- _TO BE DONE_
Reproduce the part of the data below that opens with the line containing "is (1092, 614)." and closes with the line containing "I want to click on home, so". Include both of those lines and keep every line unchanged.

- _Pointing records for text and elements_
···

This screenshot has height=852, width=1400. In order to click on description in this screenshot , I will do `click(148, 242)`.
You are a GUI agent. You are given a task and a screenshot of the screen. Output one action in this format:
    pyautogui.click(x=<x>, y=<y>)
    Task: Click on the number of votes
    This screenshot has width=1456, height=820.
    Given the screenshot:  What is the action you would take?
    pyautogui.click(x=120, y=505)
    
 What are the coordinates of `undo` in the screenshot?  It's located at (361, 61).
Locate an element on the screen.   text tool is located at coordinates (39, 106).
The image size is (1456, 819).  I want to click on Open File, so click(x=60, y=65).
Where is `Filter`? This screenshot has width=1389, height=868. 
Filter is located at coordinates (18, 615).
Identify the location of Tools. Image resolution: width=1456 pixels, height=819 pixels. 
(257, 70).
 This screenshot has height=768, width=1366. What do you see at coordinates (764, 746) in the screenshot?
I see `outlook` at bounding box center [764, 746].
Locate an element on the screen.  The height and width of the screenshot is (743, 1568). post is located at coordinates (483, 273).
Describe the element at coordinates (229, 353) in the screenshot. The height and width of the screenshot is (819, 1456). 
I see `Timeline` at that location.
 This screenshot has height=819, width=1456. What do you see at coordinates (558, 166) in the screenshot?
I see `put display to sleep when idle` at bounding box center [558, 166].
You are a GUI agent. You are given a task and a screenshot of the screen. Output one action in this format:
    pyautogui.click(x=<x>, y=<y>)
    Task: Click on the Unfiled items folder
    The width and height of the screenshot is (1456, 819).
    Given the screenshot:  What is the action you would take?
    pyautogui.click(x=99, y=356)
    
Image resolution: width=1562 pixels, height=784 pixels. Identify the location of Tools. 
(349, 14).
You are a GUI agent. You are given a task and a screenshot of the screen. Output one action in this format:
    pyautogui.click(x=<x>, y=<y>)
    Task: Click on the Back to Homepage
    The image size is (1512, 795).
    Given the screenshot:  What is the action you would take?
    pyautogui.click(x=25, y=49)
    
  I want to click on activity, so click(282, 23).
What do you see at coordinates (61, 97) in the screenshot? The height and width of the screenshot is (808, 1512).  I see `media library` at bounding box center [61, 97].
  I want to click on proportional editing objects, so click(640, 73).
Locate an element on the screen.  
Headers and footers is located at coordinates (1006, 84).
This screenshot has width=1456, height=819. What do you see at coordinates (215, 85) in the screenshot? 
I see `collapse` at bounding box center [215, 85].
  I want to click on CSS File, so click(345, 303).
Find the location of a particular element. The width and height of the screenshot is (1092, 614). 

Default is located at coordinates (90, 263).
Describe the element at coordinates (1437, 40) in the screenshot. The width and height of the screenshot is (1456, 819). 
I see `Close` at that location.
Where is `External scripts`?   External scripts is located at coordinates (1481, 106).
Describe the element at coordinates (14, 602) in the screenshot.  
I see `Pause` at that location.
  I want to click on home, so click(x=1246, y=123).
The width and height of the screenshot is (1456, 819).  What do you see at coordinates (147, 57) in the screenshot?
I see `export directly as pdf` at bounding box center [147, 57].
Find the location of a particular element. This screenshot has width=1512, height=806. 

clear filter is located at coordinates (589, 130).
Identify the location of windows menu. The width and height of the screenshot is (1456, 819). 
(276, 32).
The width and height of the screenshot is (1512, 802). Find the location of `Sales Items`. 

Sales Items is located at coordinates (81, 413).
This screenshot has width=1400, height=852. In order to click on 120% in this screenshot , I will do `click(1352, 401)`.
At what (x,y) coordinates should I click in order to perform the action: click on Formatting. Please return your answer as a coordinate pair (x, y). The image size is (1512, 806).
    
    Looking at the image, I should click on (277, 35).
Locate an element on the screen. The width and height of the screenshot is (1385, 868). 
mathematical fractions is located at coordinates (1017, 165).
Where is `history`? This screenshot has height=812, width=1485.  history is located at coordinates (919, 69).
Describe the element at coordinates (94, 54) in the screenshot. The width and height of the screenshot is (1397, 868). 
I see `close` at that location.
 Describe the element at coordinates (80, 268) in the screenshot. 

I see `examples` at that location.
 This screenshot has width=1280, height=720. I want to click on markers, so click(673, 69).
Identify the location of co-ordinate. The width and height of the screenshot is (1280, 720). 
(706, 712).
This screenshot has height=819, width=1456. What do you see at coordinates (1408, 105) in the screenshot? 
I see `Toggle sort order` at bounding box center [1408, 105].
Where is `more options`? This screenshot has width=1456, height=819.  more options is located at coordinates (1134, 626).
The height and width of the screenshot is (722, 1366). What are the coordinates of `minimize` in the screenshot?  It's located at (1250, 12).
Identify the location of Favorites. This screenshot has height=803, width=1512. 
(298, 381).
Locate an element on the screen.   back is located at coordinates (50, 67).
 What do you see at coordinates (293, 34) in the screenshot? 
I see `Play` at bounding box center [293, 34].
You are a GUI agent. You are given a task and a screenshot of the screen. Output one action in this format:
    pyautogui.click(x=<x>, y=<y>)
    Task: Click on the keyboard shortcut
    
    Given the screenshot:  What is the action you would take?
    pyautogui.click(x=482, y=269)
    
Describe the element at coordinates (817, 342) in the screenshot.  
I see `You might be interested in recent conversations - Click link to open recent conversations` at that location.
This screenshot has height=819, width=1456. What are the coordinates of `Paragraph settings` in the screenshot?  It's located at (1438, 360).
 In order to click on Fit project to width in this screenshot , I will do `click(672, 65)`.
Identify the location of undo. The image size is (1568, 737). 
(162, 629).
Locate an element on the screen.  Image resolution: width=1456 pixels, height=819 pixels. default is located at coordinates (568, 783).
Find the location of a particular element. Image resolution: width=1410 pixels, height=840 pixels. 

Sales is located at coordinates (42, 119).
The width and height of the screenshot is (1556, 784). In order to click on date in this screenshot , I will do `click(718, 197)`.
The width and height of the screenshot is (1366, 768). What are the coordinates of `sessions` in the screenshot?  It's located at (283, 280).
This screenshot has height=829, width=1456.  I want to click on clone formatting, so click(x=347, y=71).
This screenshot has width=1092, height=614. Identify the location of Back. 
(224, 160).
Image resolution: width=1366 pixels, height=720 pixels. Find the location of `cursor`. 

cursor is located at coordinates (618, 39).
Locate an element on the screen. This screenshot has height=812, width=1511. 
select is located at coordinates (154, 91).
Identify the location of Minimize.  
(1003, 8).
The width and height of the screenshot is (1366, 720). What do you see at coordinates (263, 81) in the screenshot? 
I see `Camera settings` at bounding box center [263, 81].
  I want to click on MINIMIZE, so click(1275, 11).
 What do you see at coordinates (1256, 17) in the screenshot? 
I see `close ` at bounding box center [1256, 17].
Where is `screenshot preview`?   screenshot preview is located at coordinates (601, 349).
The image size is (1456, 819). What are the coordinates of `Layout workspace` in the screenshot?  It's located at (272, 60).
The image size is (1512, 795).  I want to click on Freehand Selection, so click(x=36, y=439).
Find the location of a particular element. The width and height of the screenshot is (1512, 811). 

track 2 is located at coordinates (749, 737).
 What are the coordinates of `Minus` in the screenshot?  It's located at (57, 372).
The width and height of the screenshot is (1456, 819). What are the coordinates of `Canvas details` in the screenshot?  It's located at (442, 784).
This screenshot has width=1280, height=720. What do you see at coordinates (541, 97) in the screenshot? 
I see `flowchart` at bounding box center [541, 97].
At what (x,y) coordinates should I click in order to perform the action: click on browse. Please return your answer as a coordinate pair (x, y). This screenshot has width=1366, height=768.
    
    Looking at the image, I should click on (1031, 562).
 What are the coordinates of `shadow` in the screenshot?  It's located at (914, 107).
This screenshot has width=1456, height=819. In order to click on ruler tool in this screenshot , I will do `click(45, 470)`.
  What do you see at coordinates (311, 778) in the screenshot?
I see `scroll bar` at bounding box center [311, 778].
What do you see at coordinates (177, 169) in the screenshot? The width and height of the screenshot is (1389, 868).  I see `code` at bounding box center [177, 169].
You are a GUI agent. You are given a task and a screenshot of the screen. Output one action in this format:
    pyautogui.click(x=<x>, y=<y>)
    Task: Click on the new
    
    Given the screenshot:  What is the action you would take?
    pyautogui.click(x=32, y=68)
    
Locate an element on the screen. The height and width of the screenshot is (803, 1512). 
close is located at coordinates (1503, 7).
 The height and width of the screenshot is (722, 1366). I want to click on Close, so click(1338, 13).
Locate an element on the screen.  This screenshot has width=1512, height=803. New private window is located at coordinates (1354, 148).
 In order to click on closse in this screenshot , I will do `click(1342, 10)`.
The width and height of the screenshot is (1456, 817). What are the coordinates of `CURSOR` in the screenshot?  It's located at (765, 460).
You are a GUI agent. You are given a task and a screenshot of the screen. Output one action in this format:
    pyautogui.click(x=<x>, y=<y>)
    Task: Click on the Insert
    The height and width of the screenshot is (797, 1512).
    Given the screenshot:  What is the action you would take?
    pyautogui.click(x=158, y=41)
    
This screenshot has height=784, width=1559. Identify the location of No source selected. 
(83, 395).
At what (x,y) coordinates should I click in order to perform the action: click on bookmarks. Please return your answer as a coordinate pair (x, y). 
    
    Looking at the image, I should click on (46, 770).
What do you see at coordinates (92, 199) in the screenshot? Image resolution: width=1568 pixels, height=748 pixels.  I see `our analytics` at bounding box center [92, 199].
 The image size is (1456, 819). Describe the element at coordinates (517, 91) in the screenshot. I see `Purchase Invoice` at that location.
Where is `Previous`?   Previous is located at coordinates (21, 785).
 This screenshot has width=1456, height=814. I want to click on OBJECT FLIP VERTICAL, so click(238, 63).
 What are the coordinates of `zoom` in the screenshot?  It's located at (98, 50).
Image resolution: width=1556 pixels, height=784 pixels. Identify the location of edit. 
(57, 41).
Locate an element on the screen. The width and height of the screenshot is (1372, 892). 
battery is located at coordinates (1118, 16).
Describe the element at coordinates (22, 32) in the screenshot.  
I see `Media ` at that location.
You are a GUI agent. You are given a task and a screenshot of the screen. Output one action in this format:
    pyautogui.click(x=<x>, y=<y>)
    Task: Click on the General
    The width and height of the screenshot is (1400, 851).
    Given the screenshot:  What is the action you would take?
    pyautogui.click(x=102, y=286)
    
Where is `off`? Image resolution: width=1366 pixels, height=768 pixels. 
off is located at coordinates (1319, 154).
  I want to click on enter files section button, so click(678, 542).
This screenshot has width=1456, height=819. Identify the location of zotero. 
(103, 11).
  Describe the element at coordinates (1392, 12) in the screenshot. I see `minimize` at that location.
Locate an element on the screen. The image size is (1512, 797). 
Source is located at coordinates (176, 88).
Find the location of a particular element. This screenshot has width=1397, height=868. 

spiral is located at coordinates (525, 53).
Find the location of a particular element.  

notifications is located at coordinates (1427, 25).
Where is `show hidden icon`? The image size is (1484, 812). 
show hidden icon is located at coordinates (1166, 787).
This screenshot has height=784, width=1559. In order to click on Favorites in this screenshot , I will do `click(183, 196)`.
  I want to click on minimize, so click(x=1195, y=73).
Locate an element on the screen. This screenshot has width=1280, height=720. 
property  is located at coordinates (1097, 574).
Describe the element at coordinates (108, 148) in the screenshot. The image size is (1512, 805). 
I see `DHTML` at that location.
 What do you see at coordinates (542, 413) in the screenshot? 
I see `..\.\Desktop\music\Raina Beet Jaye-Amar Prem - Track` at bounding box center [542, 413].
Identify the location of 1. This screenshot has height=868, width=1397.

···

- _TASK ANSWER_
Find the location of a particular element. The width and height of the screenshot is (1092, 614). 

Default is located at coordinates (90, 263).
Describe the element at coordinates (1437, 40) in the screenshot. The width and height of the screenshot is (1456, 819). 
I see `Close` at that location.
Where is `External scripts`?   External scripts is located at coordinates (1481, 106).
Describe the element at coordinates (14, 602) in the screenshot.  
I see `Pause` at that location.
  I want to click on home, so click(x=1246, y=123).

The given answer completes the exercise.